**Work instructions**
Copy each line of the data that has "input" in it.

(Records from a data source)
= = = =

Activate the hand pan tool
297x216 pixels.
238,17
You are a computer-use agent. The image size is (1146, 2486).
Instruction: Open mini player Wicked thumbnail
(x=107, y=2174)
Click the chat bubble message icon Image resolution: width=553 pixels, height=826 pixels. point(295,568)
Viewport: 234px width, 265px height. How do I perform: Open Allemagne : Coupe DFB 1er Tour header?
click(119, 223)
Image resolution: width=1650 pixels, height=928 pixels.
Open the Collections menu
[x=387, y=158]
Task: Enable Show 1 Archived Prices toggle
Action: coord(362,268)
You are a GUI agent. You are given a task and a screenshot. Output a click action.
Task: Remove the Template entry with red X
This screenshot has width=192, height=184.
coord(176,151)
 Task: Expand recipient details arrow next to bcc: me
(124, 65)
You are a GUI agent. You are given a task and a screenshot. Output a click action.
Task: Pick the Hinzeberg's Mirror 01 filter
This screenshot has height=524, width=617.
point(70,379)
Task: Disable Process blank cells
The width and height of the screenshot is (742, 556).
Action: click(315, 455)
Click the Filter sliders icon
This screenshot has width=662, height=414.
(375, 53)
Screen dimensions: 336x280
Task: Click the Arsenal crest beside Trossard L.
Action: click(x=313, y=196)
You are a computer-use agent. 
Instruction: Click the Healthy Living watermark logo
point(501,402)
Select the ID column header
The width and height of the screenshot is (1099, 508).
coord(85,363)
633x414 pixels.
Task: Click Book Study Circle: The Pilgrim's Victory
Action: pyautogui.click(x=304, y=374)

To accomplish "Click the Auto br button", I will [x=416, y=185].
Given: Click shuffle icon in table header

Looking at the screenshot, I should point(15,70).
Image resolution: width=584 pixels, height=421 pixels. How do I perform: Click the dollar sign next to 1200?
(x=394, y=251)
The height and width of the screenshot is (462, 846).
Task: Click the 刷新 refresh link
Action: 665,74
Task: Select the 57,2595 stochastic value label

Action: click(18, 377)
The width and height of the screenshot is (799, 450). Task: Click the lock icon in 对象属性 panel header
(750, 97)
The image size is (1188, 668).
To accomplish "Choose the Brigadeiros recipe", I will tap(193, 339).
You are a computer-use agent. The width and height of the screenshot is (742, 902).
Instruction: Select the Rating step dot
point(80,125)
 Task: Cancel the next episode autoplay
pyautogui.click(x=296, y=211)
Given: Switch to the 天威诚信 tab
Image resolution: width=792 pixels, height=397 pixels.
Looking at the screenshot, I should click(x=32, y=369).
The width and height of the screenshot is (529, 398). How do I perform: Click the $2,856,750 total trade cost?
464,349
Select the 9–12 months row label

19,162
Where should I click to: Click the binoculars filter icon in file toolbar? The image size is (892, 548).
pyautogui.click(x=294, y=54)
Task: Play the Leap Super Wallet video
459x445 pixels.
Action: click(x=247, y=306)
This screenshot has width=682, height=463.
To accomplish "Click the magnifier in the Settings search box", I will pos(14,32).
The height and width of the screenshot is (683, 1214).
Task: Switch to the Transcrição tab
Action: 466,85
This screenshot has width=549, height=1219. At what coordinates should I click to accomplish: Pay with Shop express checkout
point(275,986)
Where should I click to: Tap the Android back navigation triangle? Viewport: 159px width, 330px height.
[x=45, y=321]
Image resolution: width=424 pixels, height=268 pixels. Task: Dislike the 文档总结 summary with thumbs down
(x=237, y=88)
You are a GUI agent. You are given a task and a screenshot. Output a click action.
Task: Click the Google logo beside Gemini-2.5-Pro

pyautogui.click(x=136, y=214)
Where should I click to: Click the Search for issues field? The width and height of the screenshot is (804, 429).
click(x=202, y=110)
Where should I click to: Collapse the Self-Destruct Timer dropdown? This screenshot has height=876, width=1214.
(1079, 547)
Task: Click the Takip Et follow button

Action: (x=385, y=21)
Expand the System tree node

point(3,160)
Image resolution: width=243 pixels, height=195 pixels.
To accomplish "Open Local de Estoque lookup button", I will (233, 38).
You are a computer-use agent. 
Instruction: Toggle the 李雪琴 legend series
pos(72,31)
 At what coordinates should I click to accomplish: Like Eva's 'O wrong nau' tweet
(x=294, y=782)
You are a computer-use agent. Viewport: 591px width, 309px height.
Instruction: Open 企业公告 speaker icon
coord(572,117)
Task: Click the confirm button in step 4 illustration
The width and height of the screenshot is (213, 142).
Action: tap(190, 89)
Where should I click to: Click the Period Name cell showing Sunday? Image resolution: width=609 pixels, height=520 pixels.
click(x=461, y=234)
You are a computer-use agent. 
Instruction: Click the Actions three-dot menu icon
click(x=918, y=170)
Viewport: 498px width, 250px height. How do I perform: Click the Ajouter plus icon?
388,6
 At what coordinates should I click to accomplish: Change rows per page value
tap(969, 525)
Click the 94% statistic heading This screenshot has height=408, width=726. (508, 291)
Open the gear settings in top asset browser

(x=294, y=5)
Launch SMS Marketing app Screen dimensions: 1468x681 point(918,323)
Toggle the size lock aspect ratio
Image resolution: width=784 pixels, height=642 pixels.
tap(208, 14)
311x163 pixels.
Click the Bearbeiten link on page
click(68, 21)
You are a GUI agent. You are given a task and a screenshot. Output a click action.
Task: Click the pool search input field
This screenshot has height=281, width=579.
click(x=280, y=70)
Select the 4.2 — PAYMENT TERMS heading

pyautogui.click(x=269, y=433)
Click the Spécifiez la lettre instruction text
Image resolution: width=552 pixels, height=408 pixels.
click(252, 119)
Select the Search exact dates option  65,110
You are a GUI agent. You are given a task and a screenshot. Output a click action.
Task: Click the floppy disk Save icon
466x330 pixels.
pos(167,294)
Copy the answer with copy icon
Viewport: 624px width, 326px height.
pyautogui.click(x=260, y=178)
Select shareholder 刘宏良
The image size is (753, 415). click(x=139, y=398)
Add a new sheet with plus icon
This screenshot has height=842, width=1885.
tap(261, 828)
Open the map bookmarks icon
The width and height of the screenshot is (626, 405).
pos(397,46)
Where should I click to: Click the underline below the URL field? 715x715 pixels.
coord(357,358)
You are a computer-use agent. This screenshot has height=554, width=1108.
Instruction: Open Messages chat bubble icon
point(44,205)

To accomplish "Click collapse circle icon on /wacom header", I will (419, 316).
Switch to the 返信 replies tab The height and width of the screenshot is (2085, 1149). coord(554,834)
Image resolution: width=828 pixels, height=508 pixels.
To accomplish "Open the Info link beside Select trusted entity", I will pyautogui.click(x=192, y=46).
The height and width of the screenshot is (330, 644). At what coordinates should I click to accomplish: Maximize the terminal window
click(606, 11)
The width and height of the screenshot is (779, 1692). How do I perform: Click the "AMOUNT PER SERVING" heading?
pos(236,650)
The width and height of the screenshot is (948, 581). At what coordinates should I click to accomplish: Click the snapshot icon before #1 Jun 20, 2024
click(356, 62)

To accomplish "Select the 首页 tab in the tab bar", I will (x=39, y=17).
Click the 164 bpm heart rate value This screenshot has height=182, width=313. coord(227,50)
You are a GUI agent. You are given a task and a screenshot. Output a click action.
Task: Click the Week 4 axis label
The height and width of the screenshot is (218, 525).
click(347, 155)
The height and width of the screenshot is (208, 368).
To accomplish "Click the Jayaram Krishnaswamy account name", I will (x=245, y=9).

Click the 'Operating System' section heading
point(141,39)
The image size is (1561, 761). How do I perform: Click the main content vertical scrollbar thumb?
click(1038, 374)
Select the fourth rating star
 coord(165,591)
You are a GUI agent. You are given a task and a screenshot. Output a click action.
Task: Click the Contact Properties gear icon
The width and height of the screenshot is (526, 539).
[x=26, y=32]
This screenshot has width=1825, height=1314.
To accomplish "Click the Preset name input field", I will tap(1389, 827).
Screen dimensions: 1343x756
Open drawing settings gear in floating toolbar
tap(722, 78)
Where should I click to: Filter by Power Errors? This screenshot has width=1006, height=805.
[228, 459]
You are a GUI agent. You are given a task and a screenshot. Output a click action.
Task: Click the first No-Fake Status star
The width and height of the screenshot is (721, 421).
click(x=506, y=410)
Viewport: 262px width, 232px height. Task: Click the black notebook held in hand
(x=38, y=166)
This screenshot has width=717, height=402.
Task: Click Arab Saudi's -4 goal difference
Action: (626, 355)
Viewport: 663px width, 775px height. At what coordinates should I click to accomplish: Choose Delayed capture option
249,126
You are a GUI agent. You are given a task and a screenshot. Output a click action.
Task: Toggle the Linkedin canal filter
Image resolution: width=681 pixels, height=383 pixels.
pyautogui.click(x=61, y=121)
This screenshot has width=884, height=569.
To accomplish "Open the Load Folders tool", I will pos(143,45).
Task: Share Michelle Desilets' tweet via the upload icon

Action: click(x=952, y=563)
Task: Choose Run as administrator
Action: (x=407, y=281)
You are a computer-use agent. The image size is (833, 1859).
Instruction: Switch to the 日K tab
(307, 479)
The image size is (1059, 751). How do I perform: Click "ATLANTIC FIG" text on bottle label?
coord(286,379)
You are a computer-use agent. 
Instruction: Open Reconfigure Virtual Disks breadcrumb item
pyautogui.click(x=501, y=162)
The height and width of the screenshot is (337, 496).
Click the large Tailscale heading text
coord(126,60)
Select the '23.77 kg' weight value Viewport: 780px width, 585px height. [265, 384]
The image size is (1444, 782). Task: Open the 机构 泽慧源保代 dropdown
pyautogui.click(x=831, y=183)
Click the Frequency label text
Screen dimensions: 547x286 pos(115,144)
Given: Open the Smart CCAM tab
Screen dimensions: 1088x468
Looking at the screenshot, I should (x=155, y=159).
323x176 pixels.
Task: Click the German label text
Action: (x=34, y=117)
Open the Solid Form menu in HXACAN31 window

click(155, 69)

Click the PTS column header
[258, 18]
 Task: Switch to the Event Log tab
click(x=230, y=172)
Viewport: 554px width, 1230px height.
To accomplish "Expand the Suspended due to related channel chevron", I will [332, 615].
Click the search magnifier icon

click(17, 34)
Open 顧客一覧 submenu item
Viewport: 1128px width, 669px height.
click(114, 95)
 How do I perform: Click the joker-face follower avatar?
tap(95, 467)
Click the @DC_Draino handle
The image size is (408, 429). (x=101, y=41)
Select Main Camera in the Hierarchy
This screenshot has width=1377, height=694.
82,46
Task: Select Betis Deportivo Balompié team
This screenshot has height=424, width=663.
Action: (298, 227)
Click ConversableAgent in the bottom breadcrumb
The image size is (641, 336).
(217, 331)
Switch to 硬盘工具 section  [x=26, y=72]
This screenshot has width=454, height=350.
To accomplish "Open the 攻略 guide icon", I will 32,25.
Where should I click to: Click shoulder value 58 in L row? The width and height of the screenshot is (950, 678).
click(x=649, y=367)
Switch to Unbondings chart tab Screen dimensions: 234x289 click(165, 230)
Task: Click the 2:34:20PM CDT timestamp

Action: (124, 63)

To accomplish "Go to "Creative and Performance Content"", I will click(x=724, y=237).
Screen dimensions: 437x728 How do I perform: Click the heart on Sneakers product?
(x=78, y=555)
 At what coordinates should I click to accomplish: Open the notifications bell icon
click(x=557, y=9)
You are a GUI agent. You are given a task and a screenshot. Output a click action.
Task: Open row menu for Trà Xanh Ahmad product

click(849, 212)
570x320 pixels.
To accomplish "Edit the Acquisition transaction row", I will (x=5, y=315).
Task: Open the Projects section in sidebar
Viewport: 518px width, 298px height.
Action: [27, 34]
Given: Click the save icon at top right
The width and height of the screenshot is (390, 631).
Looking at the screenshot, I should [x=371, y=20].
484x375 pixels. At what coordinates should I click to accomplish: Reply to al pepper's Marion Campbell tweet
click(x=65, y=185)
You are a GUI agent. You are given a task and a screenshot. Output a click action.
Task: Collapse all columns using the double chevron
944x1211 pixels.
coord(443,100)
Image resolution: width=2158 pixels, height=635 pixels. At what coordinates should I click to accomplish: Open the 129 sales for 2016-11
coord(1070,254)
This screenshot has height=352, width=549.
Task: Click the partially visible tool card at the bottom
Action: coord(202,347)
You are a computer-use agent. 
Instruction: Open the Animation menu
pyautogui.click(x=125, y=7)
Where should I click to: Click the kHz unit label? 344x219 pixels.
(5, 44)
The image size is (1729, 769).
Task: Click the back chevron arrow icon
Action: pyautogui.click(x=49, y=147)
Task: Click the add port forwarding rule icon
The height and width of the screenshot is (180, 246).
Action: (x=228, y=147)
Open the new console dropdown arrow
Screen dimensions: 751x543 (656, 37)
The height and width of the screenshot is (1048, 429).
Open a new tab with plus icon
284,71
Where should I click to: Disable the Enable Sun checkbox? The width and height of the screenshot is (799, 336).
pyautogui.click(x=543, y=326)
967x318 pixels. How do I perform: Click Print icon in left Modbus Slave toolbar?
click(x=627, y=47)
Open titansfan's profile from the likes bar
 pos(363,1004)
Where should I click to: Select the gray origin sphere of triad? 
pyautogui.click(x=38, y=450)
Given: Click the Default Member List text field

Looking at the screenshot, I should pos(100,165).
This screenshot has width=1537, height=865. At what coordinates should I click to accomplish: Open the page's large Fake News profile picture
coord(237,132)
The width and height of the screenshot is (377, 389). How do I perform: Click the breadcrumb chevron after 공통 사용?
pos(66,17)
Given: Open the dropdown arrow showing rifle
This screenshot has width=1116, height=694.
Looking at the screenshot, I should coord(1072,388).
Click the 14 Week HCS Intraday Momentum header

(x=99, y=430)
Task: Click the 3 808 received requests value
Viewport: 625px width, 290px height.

= = = =

**Answer space**
Task: Click the pool search input field
To accomplish "Click the Preset name input field", I will tap(1389, 827).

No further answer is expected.